Direction:
Give every line of the entries below as a JSON list of strings, one string per line, leaving out blank lines.

Extracted records:
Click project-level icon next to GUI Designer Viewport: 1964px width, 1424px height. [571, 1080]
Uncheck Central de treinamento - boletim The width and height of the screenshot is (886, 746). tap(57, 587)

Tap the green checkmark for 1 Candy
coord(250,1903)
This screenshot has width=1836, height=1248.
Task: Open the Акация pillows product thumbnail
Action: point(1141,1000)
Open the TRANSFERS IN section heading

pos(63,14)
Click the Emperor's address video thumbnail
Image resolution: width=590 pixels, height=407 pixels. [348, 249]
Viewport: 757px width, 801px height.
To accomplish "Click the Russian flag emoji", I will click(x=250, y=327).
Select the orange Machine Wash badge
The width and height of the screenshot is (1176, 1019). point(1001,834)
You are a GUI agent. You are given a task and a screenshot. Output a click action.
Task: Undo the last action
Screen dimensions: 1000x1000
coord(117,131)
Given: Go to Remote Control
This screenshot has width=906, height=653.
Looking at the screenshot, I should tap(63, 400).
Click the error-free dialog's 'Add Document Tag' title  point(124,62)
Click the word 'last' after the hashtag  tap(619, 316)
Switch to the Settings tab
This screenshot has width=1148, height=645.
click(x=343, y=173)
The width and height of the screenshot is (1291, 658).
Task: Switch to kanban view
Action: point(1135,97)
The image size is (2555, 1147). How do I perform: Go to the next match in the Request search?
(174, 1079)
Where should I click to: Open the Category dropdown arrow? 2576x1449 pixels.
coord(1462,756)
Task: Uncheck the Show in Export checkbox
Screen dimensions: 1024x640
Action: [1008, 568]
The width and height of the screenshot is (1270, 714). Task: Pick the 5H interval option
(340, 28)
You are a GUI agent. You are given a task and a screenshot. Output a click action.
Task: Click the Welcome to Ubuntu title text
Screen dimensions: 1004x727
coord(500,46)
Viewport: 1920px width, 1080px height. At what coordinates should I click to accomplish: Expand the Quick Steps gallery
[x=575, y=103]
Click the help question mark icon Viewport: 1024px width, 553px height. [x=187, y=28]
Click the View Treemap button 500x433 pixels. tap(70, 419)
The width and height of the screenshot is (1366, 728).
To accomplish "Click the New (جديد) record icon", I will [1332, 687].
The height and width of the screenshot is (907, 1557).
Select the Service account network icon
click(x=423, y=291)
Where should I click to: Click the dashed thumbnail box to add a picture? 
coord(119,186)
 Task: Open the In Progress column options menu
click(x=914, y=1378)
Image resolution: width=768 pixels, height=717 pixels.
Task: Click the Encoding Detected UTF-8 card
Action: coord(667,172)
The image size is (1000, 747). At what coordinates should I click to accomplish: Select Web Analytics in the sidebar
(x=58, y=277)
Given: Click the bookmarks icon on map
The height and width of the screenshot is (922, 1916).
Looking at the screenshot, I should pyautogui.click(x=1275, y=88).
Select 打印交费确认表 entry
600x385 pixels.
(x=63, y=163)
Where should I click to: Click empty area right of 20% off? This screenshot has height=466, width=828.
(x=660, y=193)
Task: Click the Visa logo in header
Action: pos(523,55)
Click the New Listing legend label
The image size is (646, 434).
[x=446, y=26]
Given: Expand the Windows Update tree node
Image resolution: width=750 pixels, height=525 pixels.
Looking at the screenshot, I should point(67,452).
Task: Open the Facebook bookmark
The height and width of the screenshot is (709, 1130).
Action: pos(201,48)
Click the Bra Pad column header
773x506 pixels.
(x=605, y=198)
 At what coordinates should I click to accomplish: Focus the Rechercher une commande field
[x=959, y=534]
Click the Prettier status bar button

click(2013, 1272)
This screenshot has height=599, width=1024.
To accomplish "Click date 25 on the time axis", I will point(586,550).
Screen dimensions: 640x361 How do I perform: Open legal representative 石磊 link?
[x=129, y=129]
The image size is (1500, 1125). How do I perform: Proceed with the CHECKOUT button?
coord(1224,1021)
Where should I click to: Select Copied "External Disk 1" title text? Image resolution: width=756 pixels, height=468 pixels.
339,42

Written response:
[
  "Click project-level icon next to GUI Designer Viewport: 1964px width, 1424px height. [571, 1080]",
  "Uncheck Central de treinamento - boletim The width and height of the screenshot is (886, 746). tap(57, 587)",
  "Tap the green checkmark for 1 Candy",
  "coord(250,1903)",
  "This screenshot has width=1836, height=1248.",
  "Task: Open the Акация pillows product thumbnail",
  "Action: point(1141,1000)",
  "Open the TRANSFERS IN section heading",
  "pos(63,14)",
  "Click the Emperor's address video thumbnail",
  "Image resolution: width=590 pixels, height=407 pixels. [348, 249]",
  "Viewport: 757px width, 801px height.",
  "To accomplish \"Click the Russian flag emoji\", I will click(x=250, y=327).",
  "Select the orange Machine Wash badge",
  "The width and height of the screenshot is (1176, 1019). point(1001,834)",
  "You are a GUI agent. You are given a task and a screenshot. Output a click action.",
  "Task: Undo the last action",
  "Screen dimensions: 1000x1000",
  "coord(117,131)",
  "Given: Go to Remote Control",
  "This screenshot has width=906, height=653.",
  "Looking at the screenshot, I should tap(63, 400).",
  "Click the error-free dialog's 'Add Document Tag' title  point(124,62)",
  "Click the word 'last' after the hashtag  tap(619, 316)",
  "Switch to the Settings tab",
  "This screenshot has width=1148, height=645.",
  "click(x=343, y=173)",
  "The width and height of the screenshot is (1291, 658).",
  "Task: Switch to kanban view",
  "Action: point(1135,97)",
  "The image size is (2555, 1147). How do I perform: Go to the next match in the Request search?",
  "(174, 1079)",
  "Where should I click to: Open the Category dropdown arrow? 2576x1449 pixels.",
  "coord(1462,756)",
  "Task: Uncheck the Show in Export checkbox",
  "Screen dimensions: 1024x640",
  "Action: [1008, 568]",
  "The width and height of the screenshot is (1270, 714). Task: Pick the 5H interval option",
  "(340, 28)",
  "You are a GUI agent. You are given a task and a screenshot. Output a click action.",
  "Task: Click the Welcome to Ubuntu title text",
  "Screen dimensions: 1004x727",
  "coord(500,46)",
  "Viewport: 1920px width, 1080px height. At what coordinates should I click to accomplish: Expand the Quick Steps gallery",
  "[x=575, y=103]",
  "Click the help question mark icon Viewport: 1024px width, 553px height. [x=187, y=28]",
  "Click the View Treemap button 500x433 pixels. tap(70, 419)",
  "The width and height of the screenshot is (1366, 728).",
  "To accomplish \"Click the New (جديد) record icon\", I will [1332, 687].",
  "The height and width of the screenshot is (907, 1557).",
  "Select the Service account network icon",
  "click(x=423, y=291)",
  "Where should I click to: Click the dashed thumbnail box to add a picture? ",
  "coord(119,186)",
  " Task: Open the In Progress column options menu",
  "click(x=914, y=1378)",
  "Image resolution: width=768 pixels, height=717 pixels.",
  "Task: Click the Encoding Detected UTF-8 card",
  "Action: coord(667,172)",
  "The image size is (1000, 747). At what coordinates should I click to accomplish: Select Web Analytics in the sidebar",
  "(x=58, y=277)",
  "Given: Click the bookmarks icon on map",
  "The height and width of the screenshot is (922, 1916).",
  "Looking at the screenshot, I should pyautogui.click(x=1275, y=88).",
  "Select 打印交费确认表 entry",
  "600x385 pixels.",
  "(x=63, y=163)",
  "Where should I click to: Click empty area right of 20% off? This screenshot has height=466, width=828.",
  "(x=660, y=193)",
  "Task: Click the Visa logo in header",
  "Action: pos(523,55)",
  "Click the New Listing legend label",
  "The image size is (646, 434).",
  "[x=446, y=26]",
  "Given: Expand the Windows Update tree node",
  "Image resolution: width=750 pixels, height=525 pixels.",
  "Looking at the screenshot, I should point(67,452).",
  "Task: Open the Facebook bookmark",
  "The height and width of the screenshot is (709, 1130).",
  "Action: pos(201,48)",
  "Click the Bra Pad column header",
  "773x506 pixels.",
  "(x=605, y=198)",
  " At what coordinates should I click to accomplish: Focus the Rechercher une commande field",
  "[x=959, y=534]",
  "Click the Prettier status bar button",
  "click(2013, 1272)",
  "This screenshot has height=599, width=1024.",
  "To accomplish \"Click date 25 on the time axis\", I will point(586,550).",
  "Screen dimensions: 640x361 How do I perform: Open legal representative 石磊 link?",
  "[x=129, y=129]",
  "The image size is (1500, 1125). How do I perform: Proceed with the CHECKOUT button?",
  "coord(1224,1021)",
  "Where should I click to: Select Copied \"External Disk 1\" title text? Image resolution: width=756 pixels, height=468 pixels.",
  "339,42"
]